Minister of Federal Affairs and General Administration
- In office 17 January 2023 – 14 August 2023
- President: Bidhya Devi Bhandari Ram Chandra Poudel
- Prime Minister: Pushpa Kamal Dahal
- Preceded by: Rajendra Prasad Shrestha
- Succeeded by: Anita Devi Sah

Member of Parliament, Pratinidhi Sabha
- In office 4 March 2018 – 12 September 2025
- Preceded by: Shiva Kumar Mandal
- Succeeded by: Santosh Rajbanshi
- Constituency: Morang 4

Member of Constituency Assembly for the CPN (MC) Party List
- In office 21 January 2014 – 14 October 2017
- Preceded by: Shiva Kumar Mandal Kewat

Personal details
- Born: 21 September 1985 (age 40) Dangraha–4, Morang District
- Party: Nepal Communist Party (2018–present)
- Other political affiliations: CPN (Maoist Centre) (until 2018)

= Aman Lal Modi =

Nepalese Politician

Aman Lal Modi (अमन लाल मोदी; born 21 September 1985) is a Nepalese politician and social worker serving as a member of House of Representatives from Morang 4. He was also a member of the 2nd Nepalese Constituent Assembly after being elected from the party list of the then Unified CPN (Maoist).

== Early life ==
Modi was born in Dangraha–4 (present day Budhiganga) in Morang District. He completed his bachelor's degree from Mahendra Morang Adarsh Multiple Campus.

== Political career ==
In 2003, Modi was elected as the district chairman of the All Nepal National Independent Students' Union (Revolutionary). He was a member of the Public Accounts Committee in the House of Representatives.
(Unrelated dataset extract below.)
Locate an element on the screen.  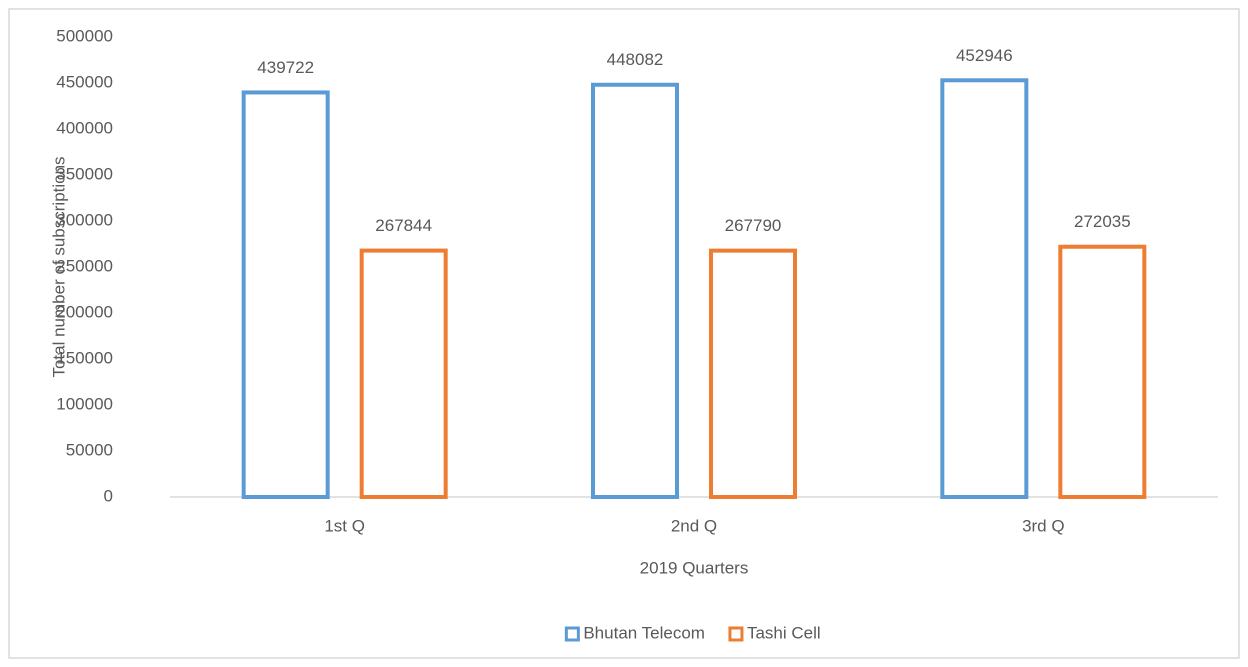
y-tick-label: 500000 is located at coordinates (84, 36).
In January 2014, he was elected as a member of then Constituent Assembly for the party list of the then Unified CPN (Maoist) and continued to be its member till its dissolution in October 2017.

He was elected to the Pratinidhi Sabha in the 2017 general election from the Morang 4 constituency and was subsequently re-elected in 2022. On 17 January 2023, he was appointed as the Minister of Federal Affairs and General Administration in the Third Dahal Cabinet under the premiership of Pushpa Kamal Dahal.